DATA FOR THIS EXERCISE:

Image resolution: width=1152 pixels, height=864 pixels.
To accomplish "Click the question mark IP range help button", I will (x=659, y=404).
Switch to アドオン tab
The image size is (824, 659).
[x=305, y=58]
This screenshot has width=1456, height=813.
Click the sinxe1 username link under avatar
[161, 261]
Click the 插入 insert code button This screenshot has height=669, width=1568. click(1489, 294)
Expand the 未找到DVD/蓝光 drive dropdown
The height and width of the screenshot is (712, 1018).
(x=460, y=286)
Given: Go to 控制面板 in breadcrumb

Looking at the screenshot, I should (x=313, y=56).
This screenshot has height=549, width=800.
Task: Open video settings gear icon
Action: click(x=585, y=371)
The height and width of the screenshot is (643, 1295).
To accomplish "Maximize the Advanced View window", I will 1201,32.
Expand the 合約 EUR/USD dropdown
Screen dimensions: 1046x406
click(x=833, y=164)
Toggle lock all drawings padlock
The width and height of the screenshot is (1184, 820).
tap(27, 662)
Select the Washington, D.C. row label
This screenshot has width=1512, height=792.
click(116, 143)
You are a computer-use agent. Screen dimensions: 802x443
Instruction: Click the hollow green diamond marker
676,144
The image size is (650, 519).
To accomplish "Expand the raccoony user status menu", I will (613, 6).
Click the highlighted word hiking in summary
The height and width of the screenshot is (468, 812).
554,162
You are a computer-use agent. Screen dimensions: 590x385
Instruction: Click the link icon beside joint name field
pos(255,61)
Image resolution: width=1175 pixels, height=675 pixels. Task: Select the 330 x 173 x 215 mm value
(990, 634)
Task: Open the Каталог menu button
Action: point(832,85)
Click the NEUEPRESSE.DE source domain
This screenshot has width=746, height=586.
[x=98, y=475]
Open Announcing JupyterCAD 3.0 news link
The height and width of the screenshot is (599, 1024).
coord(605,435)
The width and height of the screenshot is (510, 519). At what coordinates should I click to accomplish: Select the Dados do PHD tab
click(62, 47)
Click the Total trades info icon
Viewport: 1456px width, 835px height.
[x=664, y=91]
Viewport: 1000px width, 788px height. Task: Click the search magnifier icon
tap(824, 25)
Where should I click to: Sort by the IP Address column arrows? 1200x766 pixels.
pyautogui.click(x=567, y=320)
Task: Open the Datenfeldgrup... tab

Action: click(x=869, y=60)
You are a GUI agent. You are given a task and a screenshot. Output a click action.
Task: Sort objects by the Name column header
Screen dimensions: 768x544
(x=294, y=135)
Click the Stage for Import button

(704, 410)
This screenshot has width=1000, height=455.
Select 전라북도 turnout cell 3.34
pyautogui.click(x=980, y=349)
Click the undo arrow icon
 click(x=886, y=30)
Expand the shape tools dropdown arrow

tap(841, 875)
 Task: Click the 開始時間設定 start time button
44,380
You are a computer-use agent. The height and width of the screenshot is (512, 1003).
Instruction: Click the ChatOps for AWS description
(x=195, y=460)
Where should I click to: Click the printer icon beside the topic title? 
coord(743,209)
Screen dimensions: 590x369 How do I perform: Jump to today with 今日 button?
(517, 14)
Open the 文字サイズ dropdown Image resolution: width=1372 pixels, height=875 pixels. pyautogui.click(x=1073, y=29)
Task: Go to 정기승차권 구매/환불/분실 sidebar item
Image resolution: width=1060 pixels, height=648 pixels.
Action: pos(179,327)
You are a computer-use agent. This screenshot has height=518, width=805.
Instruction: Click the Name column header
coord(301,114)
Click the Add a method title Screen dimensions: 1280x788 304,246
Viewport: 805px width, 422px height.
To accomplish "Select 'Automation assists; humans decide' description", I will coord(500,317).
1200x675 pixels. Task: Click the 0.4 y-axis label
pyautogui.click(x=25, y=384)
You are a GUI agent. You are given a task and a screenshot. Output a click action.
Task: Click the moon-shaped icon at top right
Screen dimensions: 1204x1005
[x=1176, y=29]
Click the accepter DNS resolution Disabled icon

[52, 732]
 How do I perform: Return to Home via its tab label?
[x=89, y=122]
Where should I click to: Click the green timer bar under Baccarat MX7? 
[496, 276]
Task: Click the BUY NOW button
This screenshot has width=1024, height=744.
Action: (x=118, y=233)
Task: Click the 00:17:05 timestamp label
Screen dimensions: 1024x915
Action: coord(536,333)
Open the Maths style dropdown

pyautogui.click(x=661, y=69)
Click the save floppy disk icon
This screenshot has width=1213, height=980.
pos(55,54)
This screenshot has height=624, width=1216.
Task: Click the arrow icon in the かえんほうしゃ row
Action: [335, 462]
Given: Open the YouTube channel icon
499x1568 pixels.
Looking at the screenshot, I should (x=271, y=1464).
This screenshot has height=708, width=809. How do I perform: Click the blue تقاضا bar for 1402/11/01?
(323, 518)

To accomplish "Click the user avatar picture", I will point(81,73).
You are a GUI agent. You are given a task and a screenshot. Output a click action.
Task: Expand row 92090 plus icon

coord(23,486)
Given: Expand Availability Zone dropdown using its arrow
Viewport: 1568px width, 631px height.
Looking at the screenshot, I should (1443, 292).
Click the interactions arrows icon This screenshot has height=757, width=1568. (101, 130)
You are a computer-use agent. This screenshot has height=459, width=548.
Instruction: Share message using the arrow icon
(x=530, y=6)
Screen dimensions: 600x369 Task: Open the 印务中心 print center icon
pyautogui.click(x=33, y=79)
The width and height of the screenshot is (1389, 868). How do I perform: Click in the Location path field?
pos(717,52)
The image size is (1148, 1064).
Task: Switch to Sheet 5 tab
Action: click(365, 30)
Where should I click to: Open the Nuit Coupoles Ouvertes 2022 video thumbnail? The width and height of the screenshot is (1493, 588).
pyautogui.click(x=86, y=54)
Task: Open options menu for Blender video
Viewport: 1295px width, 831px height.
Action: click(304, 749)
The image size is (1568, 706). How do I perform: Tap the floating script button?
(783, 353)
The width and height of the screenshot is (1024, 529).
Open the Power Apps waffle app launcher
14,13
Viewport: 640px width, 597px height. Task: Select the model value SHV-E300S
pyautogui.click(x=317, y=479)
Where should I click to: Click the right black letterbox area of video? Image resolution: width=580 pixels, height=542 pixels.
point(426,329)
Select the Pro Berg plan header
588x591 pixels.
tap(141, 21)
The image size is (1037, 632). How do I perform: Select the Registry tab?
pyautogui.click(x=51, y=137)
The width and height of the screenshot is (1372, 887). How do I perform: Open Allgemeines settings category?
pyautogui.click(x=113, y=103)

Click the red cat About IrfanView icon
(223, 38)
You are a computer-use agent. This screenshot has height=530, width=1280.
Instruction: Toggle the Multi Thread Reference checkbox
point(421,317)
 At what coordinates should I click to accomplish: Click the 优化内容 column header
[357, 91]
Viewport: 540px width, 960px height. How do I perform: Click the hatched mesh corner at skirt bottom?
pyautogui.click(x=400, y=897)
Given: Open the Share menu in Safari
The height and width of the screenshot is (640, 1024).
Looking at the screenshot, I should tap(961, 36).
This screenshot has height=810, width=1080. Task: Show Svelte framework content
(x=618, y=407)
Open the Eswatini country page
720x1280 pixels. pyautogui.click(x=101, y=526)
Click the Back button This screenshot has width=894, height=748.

WORK TO COMPLETE:
Lines holding the string "computer": find them in the listing above and copy each one.

ANSWER:
You are a computer-use agent. Screen dimensions: 802x443
You are a computer-use agent. Screen dimensions: 590x385
You are a computer-use agent. The height and width of the screenshot is (512, 1003).
You are a computer-use agent. This screenshot has height=518, width=805.
You are a computer-use agent. This screenshot has height=459, width=548.
You are a computer-use agent. This screenshot has height=530, width=1280.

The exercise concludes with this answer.